Wrapping up another record-breaking quarter, eRelevance just closed nearly four times the amount of business compared to the rest of the year.

The deals are coming in hot. So hot that, during a 30-minute phone call with CEO and founder Bob Fabbio, another five deals were booked.

So what’s this marketing automation platform’s secret sauce?

For starters, eRelevance is not a marketing automation company.

“Marketing automation systems mean vendors sell software to businesses so that they can attempt to do their own marketing,” said Fabbio.

Problems with these solutions occur when even the easiest marketing software tools prove too complicated to be effective for small and medium-sized businesses.

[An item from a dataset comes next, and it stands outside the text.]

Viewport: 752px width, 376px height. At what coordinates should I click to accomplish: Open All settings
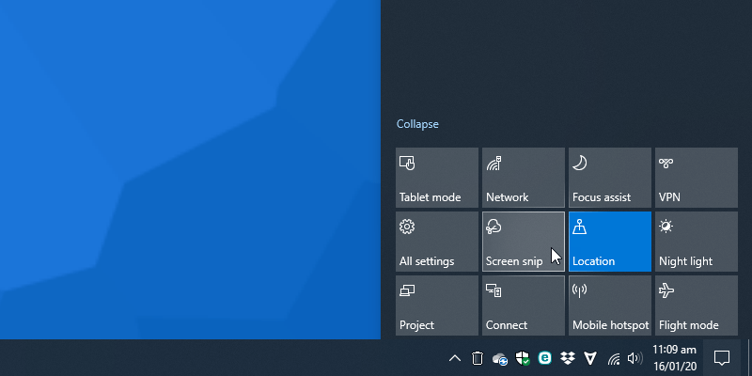click(x=437, y=241)
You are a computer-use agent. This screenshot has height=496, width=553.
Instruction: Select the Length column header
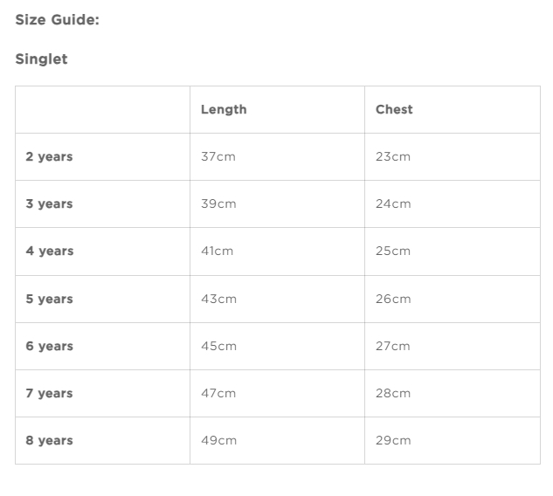pos(224,109)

“That’s not us,” Fabbio said.

Instead, eRelevance considers itself a technology-powered marketing service available at scale. It writes proprietary, automated software as an outsourced marketing service that reduces both the cost and inefficiencies based on client requests.

“The marketing support and creative teams from a traditional marketing service firm today can maybe support up to 10 clients, because they are doing most things manually,” said Fabbio. “Last year, I challenged our team to be able to support up to 100 customers.”

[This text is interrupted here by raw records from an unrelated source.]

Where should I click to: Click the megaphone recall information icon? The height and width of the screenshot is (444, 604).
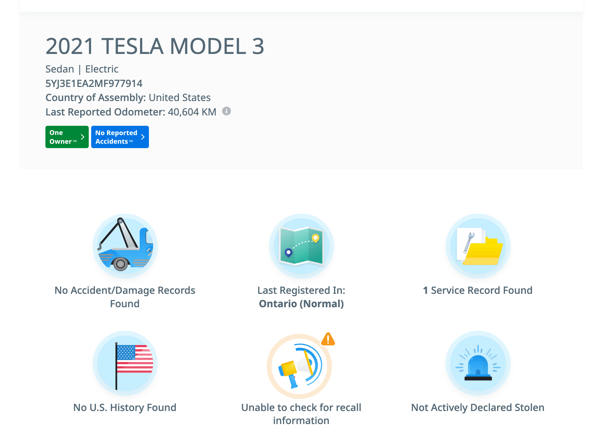pos(299,366)
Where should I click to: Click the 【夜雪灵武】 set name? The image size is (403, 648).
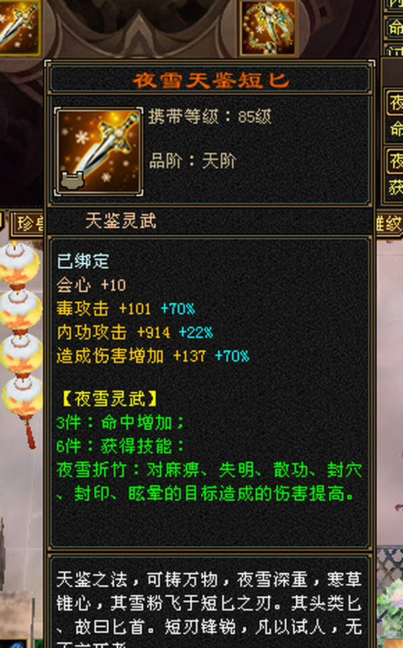click(109, 399)
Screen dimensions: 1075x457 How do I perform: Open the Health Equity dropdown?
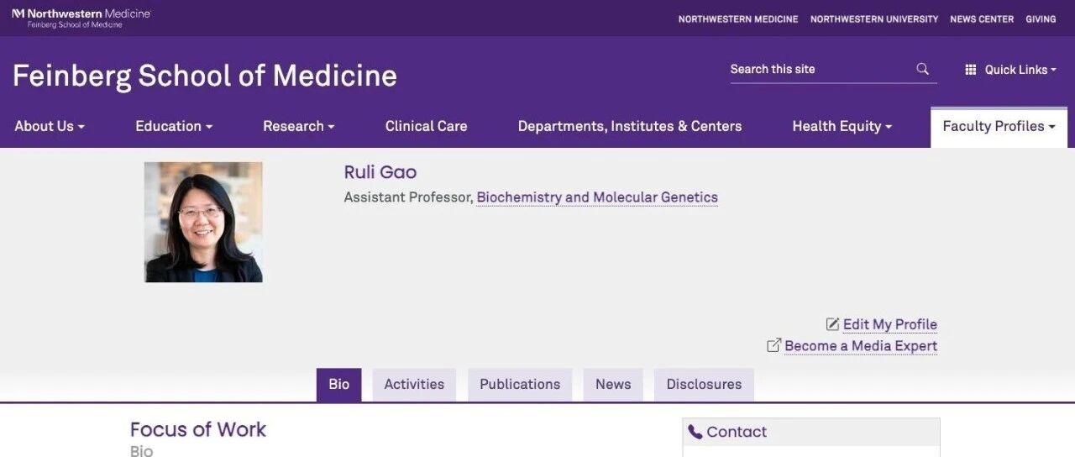pos(842,126)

Challenge accepted: The team finished with 125.

“Unless traditional marketing services out there are building a whole lot of tech to automate their business like we are, they’re not going to be able to compete and deliver the kind of value that we are able to,” said Fabbio.

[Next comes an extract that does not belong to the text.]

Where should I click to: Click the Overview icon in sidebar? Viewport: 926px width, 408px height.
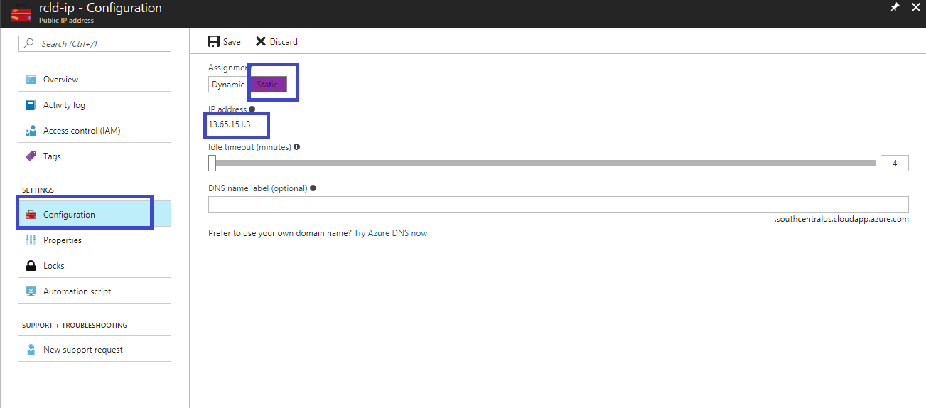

The eRelevance platform, built to generate repeat business, offloads the work for clients while using advanced analytics to filter marketing efforts specific to existing customer needs. It also automates and measures other elements of the business, like support or finances.

For SMBs in healthcare — a vertical eRelevance initially targeted — the service plays out through seven digital channels (think web, email, mobile, SMS) that run over the course of a month. It gives doctors an opportunity to connect to patients through engaging and appropriate content the patient can relate to.

“If you’re sending out an email blast to your entire database about removing belly fat, that message isn’t going to resonate with everyone,” said Fabbio. “We’re eliminating the risk of clients hurting their own customer.”  

While eRelevance is not the first company to launch this kind of marketing solutions, it is one of the first to focus on SMBs.

“We are bringing the level of marketing sophistication that is traditionally found at large enterprise companies down to their business,” said Fabbio.

With healthcare securely locked in, eRelevance is now beginning to explore new verticals like pet care, which Fabbio said they launched about three weeks ago.

“We’ve already closed a dozen accounts,” Fabbio said. “What we built has nothing to do with healthcare. On a dime, we can switch to another vertical with our technology and the team we have.”